A blood pressure of 111/65 is a good reading. It falls squarely in the “normal” category, which the American Heart Association defines as a systolic (top number) below 120 and a diastolic (bottom number) below 80. Both of your numbers clear those thresholds comfortably, and neither is low enough to raise concerns about hypotension.
Where 111/65 Falls on the Scale
The 2025 guidelines from the American Heart Association and American College of Cardiology break adult blood pressure into four categories:
- Normal: below 120 systolic and below 80 diastolic
- Elevated: 120 to 129 systolic with diastolic still below 80
- Stage 1 hypertension: 130 to 139 systolic or 80 to 89 diastolic
- Stage 2 hypertension: 140 or higher systolic or 90 or higher diastolic
At 111/65, you’re well within normal range. You’re also above the threshold for low blood pressure, which is generally considered to be below 90/60. Your diastolic of 65 sits above the 60 cutoff that some clinicians use to flag a low bottom number.
What Your Pulse Pressure Tells You
Pulse pressure is the gap between your top and bottom numbers. For a reading of 111/65, that’s 46. A healthy pulse pressure generally falls around 40, and readings above 60 become a risk factor for heart disease, particularly in older adults. At 46, yours is in a healthy range, suggesting your arteries have good elasticity and your heart is pumping blood effectively.
Why This Reading Can Vary
A single blood pressure reading is a snapshot, not a verdict. Small changes in how you take the measurement can shift both numbers by several points. A 2024 trial published in JAMA Internal Medicine found that resting your arm on your lap instead of a desk at heart level inflated systolic readings by about 4 points and diastolic by 4 points. Letting your arm hang unsupported at your side was even worse, adding roughly 6.5 points to the top number and 4.4 to the bottom.
The physics behind this are straightforward: when your arm drops below heart level, gravity increases pressure in the artery being measured. Your blood vessels also constrict slightly to compensate for reduced blood flow back to the heart, and holding your arm up without support tenses muscles, which temporarily raises pressure further. For the most accurate reading, sit with your back supported, feet flat on the floor, and your arm resting on a table with the middle of the cuff at heart level.
How Age Affects Interpretation
Blood pressure naturally tends to creep upward with age. Large arteries stiffen over time, plaque builds up, and the heart works harder to push blood through. For people over 50, the systolic number becomes especially important as a predictor of cardiovascular risk. A reading of 111/65 in a 25-year-old is typical. The same reading in a 70-year-old is excellent and suggests the cardiovascular system is aging well.

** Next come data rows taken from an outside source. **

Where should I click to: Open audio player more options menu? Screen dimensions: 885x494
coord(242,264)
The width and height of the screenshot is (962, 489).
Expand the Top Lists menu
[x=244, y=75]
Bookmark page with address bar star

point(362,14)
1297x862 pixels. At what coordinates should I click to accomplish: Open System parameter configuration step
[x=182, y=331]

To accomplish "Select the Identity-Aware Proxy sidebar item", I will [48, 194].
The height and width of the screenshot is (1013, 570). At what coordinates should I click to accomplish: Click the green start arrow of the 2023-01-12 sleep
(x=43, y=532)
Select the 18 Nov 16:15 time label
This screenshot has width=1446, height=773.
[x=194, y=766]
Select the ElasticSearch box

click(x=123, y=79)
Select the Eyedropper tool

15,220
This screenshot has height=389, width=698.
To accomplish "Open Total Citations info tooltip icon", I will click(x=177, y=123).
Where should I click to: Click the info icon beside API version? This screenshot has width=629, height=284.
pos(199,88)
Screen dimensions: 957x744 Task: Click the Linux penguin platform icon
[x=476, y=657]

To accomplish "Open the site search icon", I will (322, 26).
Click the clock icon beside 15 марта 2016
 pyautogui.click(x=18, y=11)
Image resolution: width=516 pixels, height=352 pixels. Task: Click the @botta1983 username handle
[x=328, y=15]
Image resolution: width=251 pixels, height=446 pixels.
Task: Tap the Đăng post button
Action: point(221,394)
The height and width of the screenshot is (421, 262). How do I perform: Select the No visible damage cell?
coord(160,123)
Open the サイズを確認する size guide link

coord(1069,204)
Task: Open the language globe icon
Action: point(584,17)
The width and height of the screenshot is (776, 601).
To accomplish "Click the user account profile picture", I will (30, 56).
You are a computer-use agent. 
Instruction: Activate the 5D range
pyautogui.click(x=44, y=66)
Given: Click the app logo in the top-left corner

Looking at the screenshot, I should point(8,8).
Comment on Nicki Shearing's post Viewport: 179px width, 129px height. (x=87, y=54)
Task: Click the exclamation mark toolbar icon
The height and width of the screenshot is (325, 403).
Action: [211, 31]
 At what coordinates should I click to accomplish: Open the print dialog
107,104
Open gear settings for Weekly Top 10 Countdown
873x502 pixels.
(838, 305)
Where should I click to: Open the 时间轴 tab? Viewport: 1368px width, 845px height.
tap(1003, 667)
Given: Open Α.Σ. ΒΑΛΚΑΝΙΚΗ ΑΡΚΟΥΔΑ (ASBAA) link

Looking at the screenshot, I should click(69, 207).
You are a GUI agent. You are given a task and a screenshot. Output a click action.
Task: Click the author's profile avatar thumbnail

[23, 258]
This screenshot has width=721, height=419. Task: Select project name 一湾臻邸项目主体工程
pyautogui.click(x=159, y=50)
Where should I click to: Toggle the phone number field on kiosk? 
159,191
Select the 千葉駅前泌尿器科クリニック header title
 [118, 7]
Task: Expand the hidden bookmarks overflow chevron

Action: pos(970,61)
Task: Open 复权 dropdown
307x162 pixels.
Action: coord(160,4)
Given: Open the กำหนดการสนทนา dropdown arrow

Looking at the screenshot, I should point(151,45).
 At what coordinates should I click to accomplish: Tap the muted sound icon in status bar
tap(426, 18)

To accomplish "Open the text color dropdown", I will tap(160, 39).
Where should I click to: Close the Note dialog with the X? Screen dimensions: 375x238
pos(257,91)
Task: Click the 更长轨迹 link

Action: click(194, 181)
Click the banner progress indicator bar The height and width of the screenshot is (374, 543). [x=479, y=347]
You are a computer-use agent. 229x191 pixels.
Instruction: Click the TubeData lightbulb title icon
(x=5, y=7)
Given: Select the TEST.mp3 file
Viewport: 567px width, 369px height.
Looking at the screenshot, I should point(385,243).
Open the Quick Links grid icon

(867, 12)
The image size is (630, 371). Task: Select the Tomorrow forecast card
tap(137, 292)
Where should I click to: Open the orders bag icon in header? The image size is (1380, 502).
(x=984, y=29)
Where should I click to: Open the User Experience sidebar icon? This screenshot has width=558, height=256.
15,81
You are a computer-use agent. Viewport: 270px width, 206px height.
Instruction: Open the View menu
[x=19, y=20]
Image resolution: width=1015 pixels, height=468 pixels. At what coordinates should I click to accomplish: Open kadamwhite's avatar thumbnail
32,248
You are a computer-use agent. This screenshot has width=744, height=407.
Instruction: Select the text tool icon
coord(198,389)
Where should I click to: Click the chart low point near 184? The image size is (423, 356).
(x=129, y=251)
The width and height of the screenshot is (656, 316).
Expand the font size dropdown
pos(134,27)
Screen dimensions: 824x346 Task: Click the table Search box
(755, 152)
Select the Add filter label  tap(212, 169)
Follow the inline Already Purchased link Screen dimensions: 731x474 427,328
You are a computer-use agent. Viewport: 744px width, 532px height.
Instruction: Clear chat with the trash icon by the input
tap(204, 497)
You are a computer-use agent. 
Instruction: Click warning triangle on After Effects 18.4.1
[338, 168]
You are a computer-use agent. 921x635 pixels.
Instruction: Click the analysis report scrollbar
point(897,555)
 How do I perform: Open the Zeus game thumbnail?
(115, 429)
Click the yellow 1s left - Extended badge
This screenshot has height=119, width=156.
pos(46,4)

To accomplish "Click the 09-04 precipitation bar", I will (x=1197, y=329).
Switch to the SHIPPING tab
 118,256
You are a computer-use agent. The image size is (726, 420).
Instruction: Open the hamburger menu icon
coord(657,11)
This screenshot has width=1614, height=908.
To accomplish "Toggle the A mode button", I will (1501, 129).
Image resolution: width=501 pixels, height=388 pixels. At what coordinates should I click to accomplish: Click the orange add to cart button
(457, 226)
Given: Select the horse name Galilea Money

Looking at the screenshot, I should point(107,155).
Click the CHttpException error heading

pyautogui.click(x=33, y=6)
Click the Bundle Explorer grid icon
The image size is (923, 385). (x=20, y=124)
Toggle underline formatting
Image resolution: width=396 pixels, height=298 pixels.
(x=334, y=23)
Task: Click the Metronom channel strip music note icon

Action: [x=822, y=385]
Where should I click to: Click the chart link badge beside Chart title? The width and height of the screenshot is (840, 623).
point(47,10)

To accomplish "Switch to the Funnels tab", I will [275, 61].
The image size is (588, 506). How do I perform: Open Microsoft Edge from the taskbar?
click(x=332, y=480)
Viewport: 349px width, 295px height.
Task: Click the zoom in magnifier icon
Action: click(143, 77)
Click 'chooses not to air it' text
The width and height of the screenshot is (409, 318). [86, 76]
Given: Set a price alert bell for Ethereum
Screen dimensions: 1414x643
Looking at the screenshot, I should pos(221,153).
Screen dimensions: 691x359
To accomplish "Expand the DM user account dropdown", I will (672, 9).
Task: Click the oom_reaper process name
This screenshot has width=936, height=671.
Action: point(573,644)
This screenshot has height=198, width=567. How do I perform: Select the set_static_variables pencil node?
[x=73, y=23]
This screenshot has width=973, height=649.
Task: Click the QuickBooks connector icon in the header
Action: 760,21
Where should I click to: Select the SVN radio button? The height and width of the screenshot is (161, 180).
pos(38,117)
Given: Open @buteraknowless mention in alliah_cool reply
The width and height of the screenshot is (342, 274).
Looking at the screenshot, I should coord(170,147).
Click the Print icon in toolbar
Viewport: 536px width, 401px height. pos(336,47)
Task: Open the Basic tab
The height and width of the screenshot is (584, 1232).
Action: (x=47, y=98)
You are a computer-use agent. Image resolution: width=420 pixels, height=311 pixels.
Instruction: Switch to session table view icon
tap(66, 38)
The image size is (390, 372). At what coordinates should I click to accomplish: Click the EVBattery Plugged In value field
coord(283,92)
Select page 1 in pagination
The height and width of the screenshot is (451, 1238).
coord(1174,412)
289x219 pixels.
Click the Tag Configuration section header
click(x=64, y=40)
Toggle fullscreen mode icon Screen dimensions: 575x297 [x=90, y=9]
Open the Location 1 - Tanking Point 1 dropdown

People who stay physically active tend to maintain lower blood pressure into middle and older age. Research on competitive master athletes (recreational and competitive athletes over 35) found their systolic pressure was about 8% lower and diastolic about 4% lower than the general population. Only about 8% of those athletes had hypertension, compared to 17% in the general population. If you exercise regularly, a reading like 111/65 is right in line with what fitness does for your cardiovascular system.
During Pregnancy
If you’re pregnant and wondering about this number, 111/65 is reassuring. Normal blood pressure during pregnancy is 120/80 or lower, and high blood pressure in pregnancy is defined as 140/90 or above on two separate occasions after 20 weeks. Your reading is well within the healthy zone for both you and your baby.
When a Low-Normal Reading Deserves Attention
A reading of 111/65 is not low blood pressure. But if your numbers regularly sit at the lower end of normal and you experience symptoms, those symptoms matter more than the numbers themselves. Most healthcare professionals only consider blood pressure “too low” when it causes problems like dizziness, lightheadedness, blurred vision, fatigue, trouble concentrating, or fainting.
Sudden drops are more concerning than consistently low readings. A change of just 20 points in systolic pressure, say from standing up quickly, can cause dizziness or fainting even if the absolute number isn’t technically in the low range. If you feel fine at 111/65, there’s nothing to worry about. If you’re experiencing any of those symptoms regularly, the pattern is worth mentioning at your next appointment, since the issue may not be the blood pressure itself but what’s causing the drop.